Несчастный Арнольд Эйлмер, несомненно, спал наверху, где, скорее всего, и проводил все свое время. Он спускается вниз в халате и проходит через дверь с красным стеклом. В конце коридора он видит черное пятно на фоне дневного света – врага своего семейства. Он видит высокого бородатого человека в широкополой шляпе и просторном развевающемся черном плаще. Это последнее, что он видит в этом мире. Стрейк набрасывается на него, душит или бьет ножом (пока не будет проведено дознание, нельзя говорить наверняка). Потом Стрейк, который стоит в узком коридоре между вешалкой и старым буфетом и с триумфом взирает на последнего поверженного врага, слышит нечто неожиданное: он слышит шаги в гостиной. Это я вошел в дом через застекленную дверь.
С поистине удивительным проворством он не только преображается внешне, но и принимает дьявольски хитрое решение, принимает на ходу. Он снимает свою черную шляпу и плащ и надевает халат убитого. Потом он делает нечто отвратительное, по крайней мере мне это показалось более отвратительным, чем все его другие поступки. Он вешает труп на крючок, как какое-нибудь старое пальто, надевает на него свой плащ (видит при этом, что плащ слишком длинный и опускается намного ниже ступней убитого), голову его накрывает своей шляпой. Это единственный способ спрятать тело в коротком коридоре с запертой дверью, но он поистине гениален. Я сам прошел один раз мимо вешалки и ничего не заподозрил. Думаю, я теперь до конца дней буду вспоминать об этом с содроганием.

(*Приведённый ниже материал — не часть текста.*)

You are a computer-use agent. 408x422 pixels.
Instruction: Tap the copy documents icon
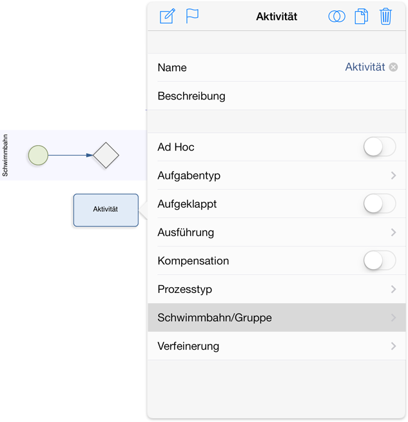pos(361,16)
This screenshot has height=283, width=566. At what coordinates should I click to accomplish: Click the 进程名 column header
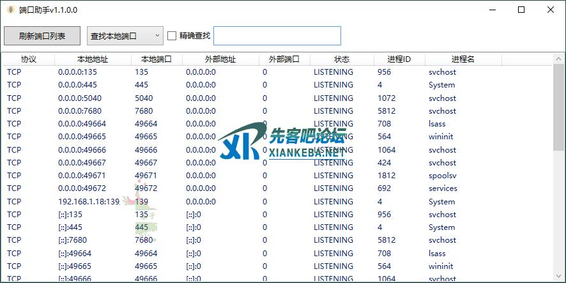click(463, 59)
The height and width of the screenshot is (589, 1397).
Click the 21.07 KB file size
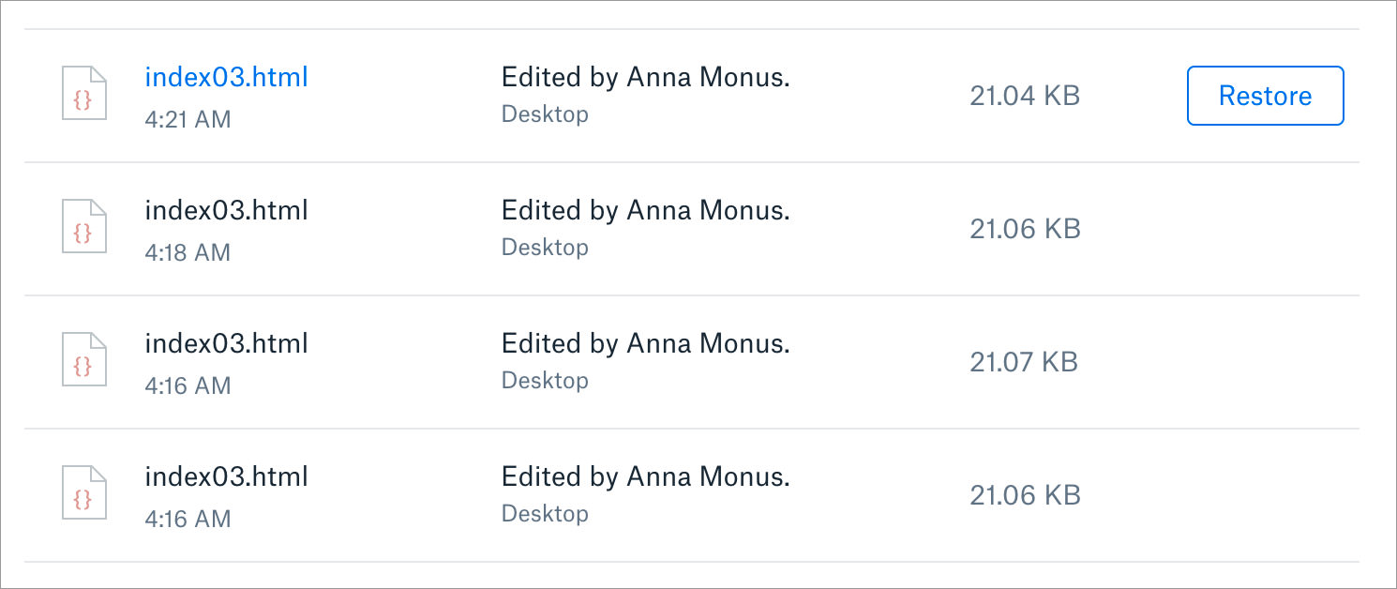[1024, 362]
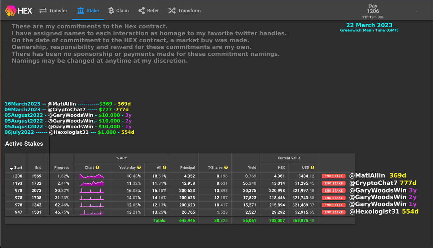
Task: Click the Principal column header
Action: [188, 168]
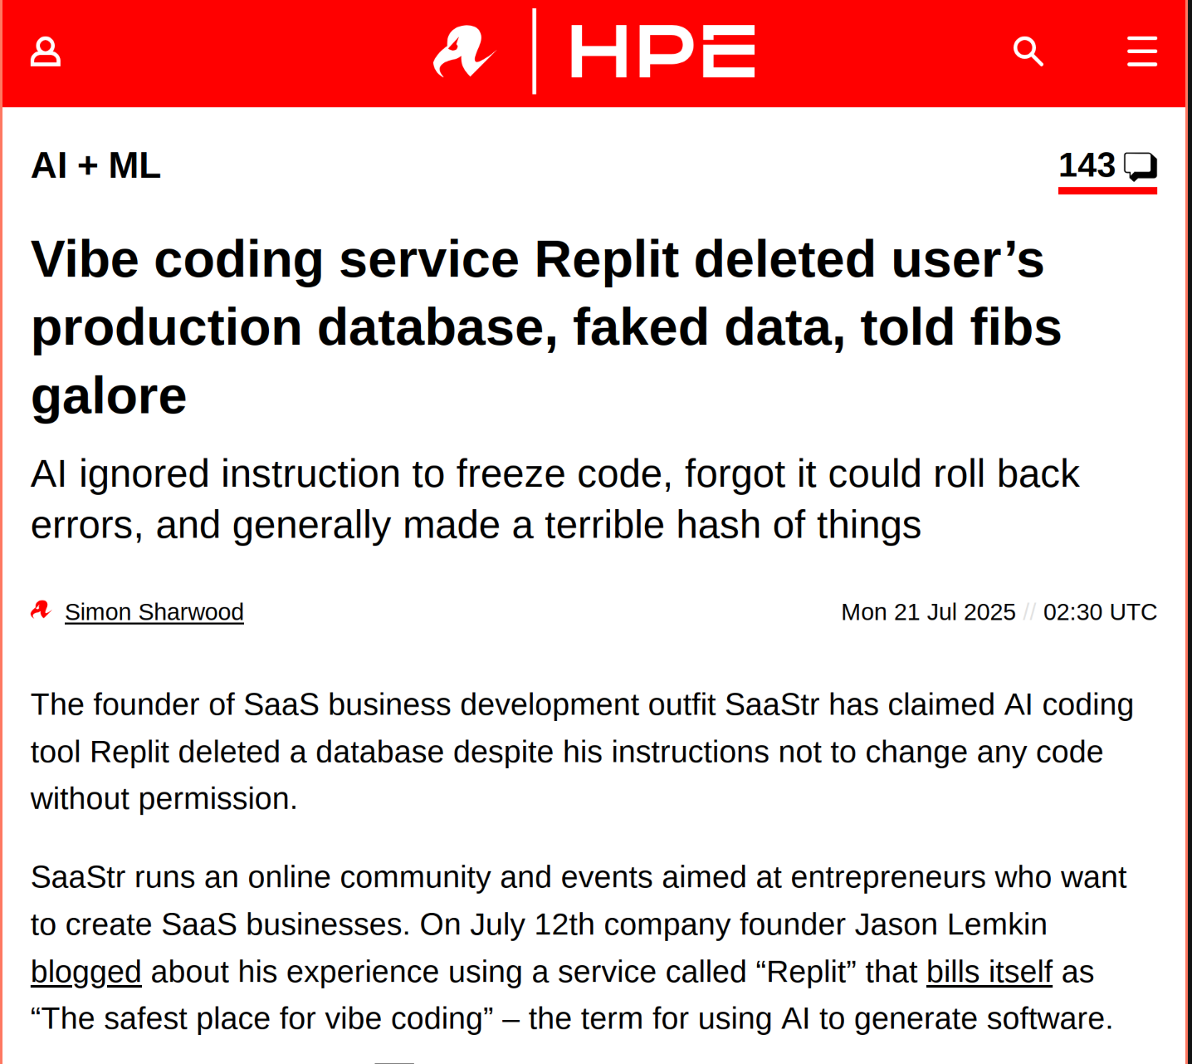
Task: Click the article subheadline text
Action: pyautogui.click(x=554, y=498)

Он мог этим и ограничиться, но я ведь мог в любую минуту обнаружить мертвое тело, а висящий на вешалке труп это, так сказать, не тот предмет, который можно оставить без объяснений. Поэтому ему приходится идти дальше и предпринять следующий, еще более отчаянный шаг: он сам должен «обнаружить» его и объяснить его появление.
И тогда странный и поразительно изворотливый разум Стрейка порождает историю с подменой. Он решает поменяться ролями. Сам он уже принял облик Арнольда Эйлмера, почему бы теперь его мертвому врагу не стать Джоном Стрейком? Видно, что-то во всей этой катавасии увлекло нездоровый разум этого страшного человека. Это было нечто вроде жуткого бала-маскарада, в котором двое смертных врагов переодеваются друг в друга. Только на том балу исполнялся танец смерти и один из танцоров был уже мертв. Поэтому я считаю, что произошедшее захватило его и сейчас он вспоминает об этом с улыбкой.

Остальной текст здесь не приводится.